When I took over the ML infrastructure team, we were running a Kafka cluster feeding into a consumer group that processed messages through a TensorFlow model. Simple enough on paper. The system handled about 100K messages daily, split across customer requests that ranged from 10 to 1000+ instances per batch.

Our latency was all over the place—p50 was 200ms, which was fine, but p99 was hitting 8+ seconds. Customers were complaining about timeouts on the slower predictions. And our error handling? Let’s just say “retry and hope” isn’t a strategy that scales.

Here’s what a basic consumer looked like:

from kafka import KafkaConsumer
import json

consumer = KafkaConsumer(
    'ml-predictions',
    bootstrap_servers=['kafka:9092'],
    group_id='ml-processor-v1',
)

for message in consumer:
    data = json.loads(message.value)
    prediction = model.predict(data['features'])
    # Send result somewhere...

This works until it doesn’t. And it doesn’t at scale.

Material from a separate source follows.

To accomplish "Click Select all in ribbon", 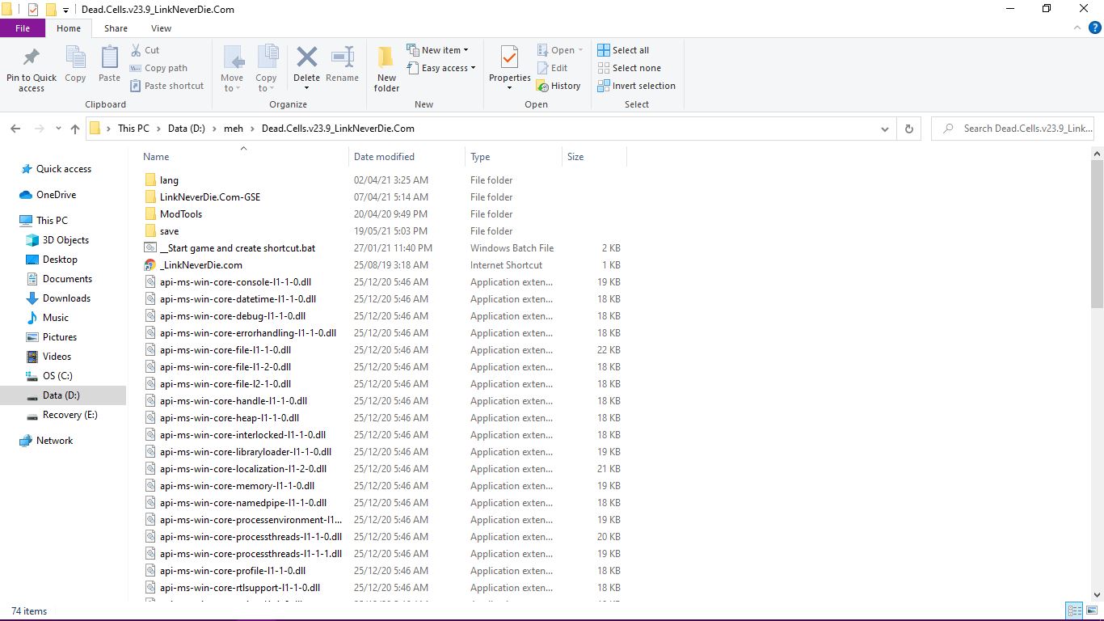I will pos(623,50).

Lesson 1: Batch Processing Beats Single-Message Processing

The biggest win came from a deceptively simple change: instead of processing messages one at a time, we started batching them.

Our model was actually built to handle batch inference—it was way more efficient that way—but we were feeding it single instances. This meant every message triggered a full model forward pass, wasting compute and killing our throughput.

from kafka import KafkaConsumer
import json
import time
from collections import defaultdict

consumer = KafkaConsumer(
    'ml-predictions',
    bootstrap_servers=['kafka:9092'],
    group_id='ml-processor-v1',
    max_poll_records=100,  # Important: pull multiple messages
    session_timeout_ms=30000,
)

def process_batch(messages, batch_timeout=0.5):
    """Process a batch with a timeout fallback."""
    batch = []
    features_list = []
    metadata = []

    start_time = time.time()

    for message in messages:
        if time.time() - start_time > batch_timeout:
            break

        try:
            data = json.loads(message.value)
            batch.append(message)
            features_list.append(data['features'])
            metadata.append({'message': message, 'request_id': data.get('id')})
        except json.JSONDecodeError:
            # Dead letter queue handling (critical!)
            send_to_dlq(message)

    if not batch:
        return []

    # Single batch inference call
    predictions = model.predict(features_list)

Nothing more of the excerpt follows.